En une de La Presse du 24 août

La vérité, mais à quel prix ?

Christiane Ayotte est une femme inquiète.

Pas inquiète de voir le plus grand cycliste de l'histoire du Tour de France se faire démasquer par un journaliste, bien sûr. Des affaires de dope, la directrice du Laboratoire de contrôle du dopage de l'INRS-Institut Armand-Frappier en a vu d'autres.

Mais inquiète de voir comment ces révélations fracassantes - quoiqu'au fond pas très surprenantes - ont abouti dans la presse, ça oui. Inquiète de voir comment les principes de confidentialité et d'équité qui doivent présider à la lutte antidopage ont été bafoués.

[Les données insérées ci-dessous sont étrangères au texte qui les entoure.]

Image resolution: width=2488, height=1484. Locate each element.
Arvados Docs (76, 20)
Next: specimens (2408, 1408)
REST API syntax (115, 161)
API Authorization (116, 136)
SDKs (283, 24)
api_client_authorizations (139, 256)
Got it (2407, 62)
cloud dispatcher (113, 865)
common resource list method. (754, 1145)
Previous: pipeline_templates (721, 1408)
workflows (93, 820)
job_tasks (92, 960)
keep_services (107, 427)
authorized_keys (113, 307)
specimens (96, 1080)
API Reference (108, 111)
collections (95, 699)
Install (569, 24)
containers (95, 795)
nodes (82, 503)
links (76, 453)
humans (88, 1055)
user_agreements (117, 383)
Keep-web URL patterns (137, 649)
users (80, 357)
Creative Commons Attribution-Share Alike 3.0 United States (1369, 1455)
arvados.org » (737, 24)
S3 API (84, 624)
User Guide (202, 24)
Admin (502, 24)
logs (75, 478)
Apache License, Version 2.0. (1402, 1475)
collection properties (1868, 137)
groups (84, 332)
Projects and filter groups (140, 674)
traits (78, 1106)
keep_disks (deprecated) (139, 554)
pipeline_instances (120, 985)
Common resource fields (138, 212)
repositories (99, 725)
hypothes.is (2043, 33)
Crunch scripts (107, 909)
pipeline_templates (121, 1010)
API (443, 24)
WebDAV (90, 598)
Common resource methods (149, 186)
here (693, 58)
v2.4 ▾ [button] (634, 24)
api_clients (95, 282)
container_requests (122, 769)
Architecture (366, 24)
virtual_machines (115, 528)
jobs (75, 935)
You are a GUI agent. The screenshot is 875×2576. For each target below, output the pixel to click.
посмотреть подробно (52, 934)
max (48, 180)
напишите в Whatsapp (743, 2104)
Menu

« Selon moi, la crédibilité de tout ce qu'on fait (en matière de lutte antidopage) est remise en question par cette affaire », dit celle dont les analyses ont mené au bannissement permanent de Ben Johnson.

Entendons-nous : l'enquête de L'Équipe semble solide. Très solide. Lance Armstrong peut rager tant qu'il veut contre le « journalisme de tabloïd» du réputé quotidien sportif français, le travail d'investigation du reporter Damien Ressiot, un des seuls au monde à se consacrer exclusivement à la question du dopage, apparaît irréprochable. Du béton.

Mais les sources qui ont alimenté le journaliste ont peut-être sans le vouloir compromis l'intégrité de la lutte contre le dopage dans son ensemble.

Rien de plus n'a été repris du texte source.